WHAT YOU ARE ASKED TO DO: When you reach the line containing "1366x768 pixels." in the entries below, please begin setting down lines exactly, stop only after the last one, and add nothing else.

PROVIDED INFORMATION:
-=-=-=-=-
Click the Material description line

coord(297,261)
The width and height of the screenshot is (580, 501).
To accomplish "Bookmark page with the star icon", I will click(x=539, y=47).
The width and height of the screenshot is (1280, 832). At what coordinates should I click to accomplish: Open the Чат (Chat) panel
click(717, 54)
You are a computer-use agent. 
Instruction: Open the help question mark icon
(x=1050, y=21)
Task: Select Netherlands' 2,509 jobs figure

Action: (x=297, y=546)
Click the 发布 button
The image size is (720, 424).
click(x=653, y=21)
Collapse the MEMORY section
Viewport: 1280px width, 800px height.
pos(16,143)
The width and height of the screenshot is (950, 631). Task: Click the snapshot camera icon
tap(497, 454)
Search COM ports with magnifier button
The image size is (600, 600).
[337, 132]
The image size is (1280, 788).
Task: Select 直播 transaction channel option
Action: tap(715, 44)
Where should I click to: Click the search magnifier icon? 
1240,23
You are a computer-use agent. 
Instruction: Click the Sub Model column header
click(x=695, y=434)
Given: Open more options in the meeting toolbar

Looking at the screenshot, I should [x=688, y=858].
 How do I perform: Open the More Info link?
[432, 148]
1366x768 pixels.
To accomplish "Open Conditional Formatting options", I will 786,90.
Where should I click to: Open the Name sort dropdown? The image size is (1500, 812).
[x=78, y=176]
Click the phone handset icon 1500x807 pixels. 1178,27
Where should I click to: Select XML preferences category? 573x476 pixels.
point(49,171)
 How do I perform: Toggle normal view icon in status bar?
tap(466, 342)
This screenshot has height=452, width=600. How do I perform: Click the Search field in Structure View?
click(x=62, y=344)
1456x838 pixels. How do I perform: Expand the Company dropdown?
-=-=-=-=-
RESULT OF THIS TASK:
1366x768 pixels.
To accomplish "Open Conditional Formatting options", I will 786,90.
Where should I click to: Open the Name sort dropdown? The image size is (1500, 812).
[x=78, y=176]
Click the phone handset icon 1500x807 pixels. 1178,27
Where should I click to: Select XML preferences category? 573x476 pixels.
point(49,171)
 How do I perform: Toggle normal view icon in status bar?
tap(466, 342)
This screenshot has height=452, width=600. How do I perform: Click the Search field in Structure View?
click(x=62, y=344)
1456x838 pixels. How do I perform: Expand the Company dropdown?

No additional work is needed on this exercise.